TASK REQUIREMENTS: Transcribe the entries below word for word, from the line containing "Collapse the 文字" through the line containing "(x=612, y=469)", including both of those lines.

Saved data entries
***

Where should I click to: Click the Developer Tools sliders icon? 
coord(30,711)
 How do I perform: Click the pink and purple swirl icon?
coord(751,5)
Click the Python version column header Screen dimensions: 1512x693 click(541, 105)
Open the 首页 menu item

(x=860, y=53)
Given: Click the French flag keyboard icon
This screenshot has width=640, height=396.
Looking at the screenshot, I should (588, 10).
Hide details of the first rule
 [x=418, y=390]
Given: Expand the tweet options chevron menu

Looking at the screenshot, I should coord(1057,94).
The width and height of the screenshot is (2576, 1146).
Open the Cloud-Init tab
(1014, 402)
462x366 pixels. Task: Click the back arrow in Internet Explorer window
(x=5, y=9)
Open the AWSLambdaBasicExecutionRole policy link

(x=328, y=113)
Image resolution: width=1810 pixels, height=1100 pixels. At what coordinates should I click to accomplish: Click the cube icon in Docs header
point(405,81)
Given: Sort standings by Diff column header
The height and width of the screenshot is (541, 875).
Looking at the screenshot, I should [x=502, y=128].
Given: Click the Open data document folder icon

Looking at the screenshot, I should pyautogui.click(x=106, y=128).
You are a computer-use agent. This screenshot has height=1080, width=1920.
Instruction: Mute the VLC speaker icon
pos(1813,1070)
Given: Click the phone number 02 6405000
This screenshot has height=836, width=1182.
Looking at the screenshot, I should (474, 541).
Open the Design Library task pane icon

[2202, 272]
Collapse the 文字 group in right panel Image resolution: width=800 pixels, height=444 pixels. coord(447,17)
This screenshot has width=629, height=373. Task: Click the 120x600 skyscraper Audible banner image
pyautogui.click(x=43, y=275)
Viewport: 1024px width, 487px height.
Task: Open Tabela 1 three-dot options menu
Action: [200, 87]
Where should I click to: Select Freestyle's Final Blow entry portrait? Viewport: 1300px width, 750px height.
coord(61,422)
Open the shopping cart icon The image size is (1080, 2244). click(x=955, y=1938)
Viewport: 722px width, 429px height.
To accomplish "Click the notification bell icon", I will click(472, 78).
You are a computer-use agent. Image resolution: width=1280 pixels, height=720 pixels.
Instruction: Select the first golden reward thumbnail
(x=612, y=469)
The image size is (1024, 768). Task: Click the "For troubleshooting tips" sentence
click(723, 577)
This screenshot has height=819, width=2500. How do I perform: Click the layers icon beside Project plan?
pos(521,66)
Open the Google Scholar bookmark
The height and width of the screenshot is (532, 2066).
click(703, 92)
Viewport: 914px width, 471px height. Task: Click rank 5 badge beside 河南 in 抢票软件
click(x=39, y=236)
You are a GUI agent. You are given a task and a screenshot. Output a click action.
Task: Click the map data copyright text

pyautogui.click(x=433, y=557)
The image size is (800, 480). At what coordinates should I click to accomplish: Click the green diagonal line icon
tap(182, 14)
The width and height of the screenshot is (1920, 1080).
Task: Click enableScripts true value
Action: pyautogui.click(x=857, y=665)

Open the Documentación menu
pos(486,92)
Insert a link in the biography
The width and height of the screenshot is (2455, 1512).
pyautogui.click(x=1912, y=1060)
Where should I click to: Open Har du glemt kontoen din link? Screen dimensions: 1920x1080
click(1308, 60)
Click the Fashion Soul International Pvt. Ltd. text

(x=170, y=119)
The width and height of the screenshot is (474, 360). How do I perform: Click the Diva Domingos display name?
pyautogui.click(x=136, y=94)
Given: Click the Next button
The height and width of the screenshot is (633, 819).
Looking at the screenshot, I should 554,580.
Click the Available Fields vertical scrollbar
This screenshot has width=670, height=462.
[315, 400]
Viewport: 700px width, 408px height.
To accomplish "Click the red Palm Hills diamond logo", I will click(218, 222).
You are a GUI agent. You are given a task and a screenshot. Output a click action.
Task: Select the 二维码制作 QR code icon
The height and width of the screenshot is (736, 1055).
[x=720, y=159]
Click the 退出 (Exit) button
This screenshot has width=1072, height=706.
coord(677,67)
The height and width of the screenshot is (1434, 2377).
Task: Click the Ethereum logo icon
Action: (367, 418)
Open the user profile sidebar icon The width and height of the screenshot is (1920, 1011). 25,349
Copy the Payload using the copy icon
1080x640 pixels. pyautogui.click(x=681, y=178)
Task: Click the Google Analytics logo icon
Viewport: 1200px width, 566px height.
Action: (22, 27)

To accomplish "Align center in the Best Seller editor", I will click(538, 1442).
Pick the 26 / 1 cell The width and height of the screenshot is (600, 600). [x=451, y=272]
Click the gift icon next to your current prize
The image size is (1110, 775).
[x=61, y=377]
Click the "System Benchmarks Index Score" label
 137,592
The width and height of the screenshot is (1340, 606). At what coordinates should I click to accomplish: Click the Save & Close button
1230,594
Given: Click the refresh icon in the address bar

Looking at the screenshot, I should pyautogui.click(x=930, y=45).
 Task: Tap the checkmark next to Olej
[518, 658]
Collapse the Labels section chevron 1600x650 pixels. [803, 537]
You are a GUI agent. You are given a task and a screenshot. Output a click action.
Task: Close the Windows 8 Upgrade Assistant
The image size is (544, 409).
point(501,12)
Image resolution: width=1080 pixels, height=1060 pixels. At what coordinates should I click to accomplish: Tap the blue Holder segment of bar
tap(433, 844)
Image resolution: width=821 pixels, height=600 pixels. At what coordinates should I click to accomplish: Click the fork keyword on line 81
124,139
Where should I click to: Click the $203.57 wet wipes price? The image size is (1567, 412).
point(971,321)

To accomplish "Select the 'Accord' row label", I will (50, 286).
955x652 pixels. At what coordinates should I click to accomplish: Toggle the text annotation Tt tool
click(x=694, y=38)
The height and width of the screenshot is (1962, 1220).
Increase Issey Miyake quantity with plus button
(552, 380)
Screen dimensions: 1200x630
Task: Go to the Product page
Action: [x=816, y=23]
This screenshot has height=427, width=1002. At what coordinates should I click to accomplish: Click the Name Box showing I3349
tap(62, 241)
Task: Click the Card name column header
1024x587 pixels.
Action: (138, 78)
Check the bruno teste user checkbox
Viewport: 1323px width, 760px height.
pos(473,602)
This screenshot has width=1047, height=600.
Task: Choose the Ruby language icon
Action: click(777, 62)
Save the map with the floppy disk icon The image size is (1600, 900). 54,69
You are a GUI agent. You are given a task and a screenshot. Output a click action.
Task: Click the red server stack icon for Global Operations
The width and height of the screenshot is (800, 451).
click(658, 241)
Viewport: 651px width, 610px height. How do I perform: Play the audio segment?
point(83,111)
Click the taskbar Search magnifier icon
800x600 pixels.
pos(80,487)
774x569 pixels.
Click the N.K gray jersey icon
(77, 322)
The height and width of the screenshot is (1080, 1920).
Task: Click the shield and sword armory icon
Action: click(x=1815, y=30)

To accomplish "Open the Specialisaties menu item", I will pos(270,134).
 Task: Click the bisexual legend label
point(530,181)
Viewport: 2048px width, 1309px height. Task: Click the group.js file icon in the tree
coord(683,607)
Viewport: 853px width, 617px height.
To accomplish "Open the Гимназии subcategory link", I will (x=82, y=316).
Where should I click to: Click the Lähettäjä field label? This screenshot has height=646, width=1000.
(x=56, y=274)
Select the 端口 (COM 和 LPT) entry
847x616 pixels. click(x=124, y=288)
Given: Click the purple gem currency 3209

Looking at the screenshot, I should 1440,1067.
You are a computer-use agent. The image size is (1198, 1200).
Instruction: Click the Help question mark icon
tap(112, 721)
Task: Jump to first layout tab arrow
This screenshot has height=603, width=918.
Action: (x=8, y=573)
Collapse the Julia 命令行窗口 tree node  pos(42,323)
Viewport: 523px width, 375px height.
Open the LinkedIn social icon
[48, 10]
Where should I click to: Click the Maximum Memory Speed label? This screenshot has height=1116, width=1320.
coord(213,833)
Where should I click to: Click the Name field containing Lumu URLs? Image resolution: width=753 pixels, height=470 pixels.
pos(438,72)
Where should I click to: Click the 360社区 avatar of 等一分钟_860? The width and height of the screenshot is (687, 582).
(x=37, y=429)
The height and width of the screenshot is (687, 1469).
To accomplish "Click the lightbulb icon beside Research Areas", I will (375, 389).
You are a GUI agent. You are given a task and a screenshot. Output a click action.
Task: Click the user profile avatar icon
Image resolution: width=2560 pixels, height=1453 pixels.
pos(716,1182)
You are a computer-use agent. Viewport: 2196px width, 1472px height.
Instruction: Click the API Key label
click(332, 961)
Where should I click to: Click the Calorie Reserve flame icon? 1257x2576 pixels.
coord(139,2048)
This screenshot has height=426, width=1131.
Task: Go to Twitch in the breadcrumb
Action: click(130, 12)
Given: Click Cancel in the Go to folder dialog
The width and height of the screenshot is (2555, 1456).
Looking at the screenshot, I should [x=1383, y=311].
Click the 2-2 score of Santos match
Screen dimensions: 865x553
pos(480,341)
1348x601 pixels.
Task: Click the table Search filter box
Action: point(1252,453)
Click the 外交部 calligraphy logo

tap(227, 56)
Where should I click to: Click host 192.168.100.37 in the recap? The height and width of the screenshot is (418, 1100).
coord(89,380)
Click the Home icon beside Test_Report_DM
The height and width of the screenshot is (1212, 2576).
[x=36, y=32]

***

THE OUTPUT:
Collapse the 文字 group in right panel Image resolution: width=800 pixels, height=444 pixels. coord(447,17)
This screenshot has width=629, height=373. Task: Click the 120x600 skyscraper Audible banner image
pyautogui.click(x=43, y=275)
Viewport: 1024px width, 487px height.
Task: Open Tabela 1 three-dot options menu
Action: [200, 87]
Where should I click to: Select Freestyle's Final Blow entry portrait? Viewport: 1300px width, 750px height.
coord(61,422)
Open the shopping cart icon The image size is (1080, 2244). click(x=955, y=1938)
Viewport: 722px width, 429px height.
To accomplish "Click the notification bell icon", I will click(472, 78).
You are a computer-use agent. Image resolution: width=1280 pixels, height=720 pixels.
Instruction: Select the first golden reward thumbnail
(x=612, y=469)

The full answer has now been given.